● To do
Here are some entries; quote each one exactly.

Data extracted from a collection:
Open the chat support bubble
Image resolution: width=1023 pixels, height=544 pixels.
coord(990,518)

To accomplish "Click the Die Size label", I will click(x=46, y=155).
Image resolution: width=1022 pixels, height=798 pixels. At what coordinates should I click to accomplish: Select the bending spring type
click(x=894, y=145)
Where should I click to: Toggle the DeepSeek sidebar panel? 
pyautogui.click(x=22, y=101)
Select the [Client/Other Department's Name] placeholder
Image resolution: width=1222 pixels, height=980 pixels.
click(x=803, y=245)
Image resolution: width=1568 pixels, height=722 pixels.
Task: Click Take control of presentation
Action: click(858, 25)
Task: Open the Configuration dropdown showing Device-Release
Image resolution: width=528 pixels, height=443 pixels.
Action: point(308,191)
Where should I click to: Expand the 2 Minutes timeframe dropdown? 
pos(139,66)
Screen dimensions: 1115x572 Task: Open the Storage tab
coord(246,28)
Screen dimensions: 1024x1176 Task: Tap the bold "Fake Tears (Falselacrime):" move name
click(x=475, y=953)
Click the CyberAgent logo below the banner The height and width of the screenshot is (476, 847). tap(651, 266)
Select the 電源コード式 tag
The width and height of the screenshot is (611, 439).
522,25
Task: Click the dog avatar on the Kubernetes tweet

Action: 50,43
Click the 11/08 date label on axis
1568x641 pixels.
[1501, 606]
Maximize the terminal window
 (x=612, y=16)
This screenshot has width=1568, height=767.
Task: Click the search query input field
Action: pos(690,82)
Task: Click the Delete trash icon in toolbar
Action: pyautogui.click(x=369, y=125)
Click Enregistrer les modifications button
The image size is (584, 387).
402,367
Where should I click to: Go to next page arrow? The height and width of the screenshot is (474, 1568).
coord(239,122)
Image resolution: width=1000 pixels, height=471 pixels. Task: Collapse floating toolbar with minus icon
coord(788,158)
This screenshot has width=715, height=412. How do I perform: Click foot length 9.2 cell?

● Task answer
Open the chat support bubble
Image resolution: width=1023 pixels, height=544 pixels.
coord(990,518)

To accomplish "Click the Die Size label", I will click(x=46, y=155).
Image resolution: width=1022 pixels, height=798 pixels. At what coordinates should I click to accomplish: Select the bending spring type
click(x=894, y=145)
Where should I click to: Toggle the DeepSeek sidebar panel? 
pyautogui.click(x=22, y=101)
Select the [Client/Other Department's Name] placeholder
Image resolution: width=1222 pixels, height=980 pixels.
click(x=803, y=245)
Image resolution: width=1568 pixels, height=722 pixels.
Task: Click Take control of presentation
Action: click(858, 25)
Task: Open the Configuration dropdown showing Device-Release
Image resolution: width=528 pixels, height=443 pixels.
Action: point(308,191)
Where should I click to: Expand the 2 Minutes timeframe dropdown? 
pos(139,66)
Screen dimensions: 1115x572 Task: Open the Storage tab
coord(246,28)
Screen dimensions: 1024x1176 Task: Tap the bold "Fake Tears (Falselacrime):" move name
click(x=475, y=953)
Click the CyberAgent logo below the banner The height and width of the screenshot is (476, 847). tap(651, 266)
Select the 電源コード式 tag
The width and height of the screenshot is (611, 439).
522,25
Task: Click the dog avatar on the Kubernetes tweet

Action: 50,43
Click the 11/08 date label on axis
1568x641 pixels.
[1501, 606]
Maximize the terminal window
 (x=612, y=16)
This screenshot has width=1568, height=767.
Task: Click the search query input field
Action: pos(690,82)
Task: Click the Delete trash icon in toolbar
Action: pyautogui.click(x=369, y=125)
Click Enregistrer les modifications button
The image size is (584, 387).
402,367
Where should I click to: Go to next page arrow? The height and width of the screenshot is (474, 1568).
coord(239,122)
Image resolution: width=1000 pixels, height=471 pixels. Task: Collapse floating toolbar with minus icon
coord(788,158)
This screenshot has width=715, height=412. How do I perform: Click foot length 9.2 cell?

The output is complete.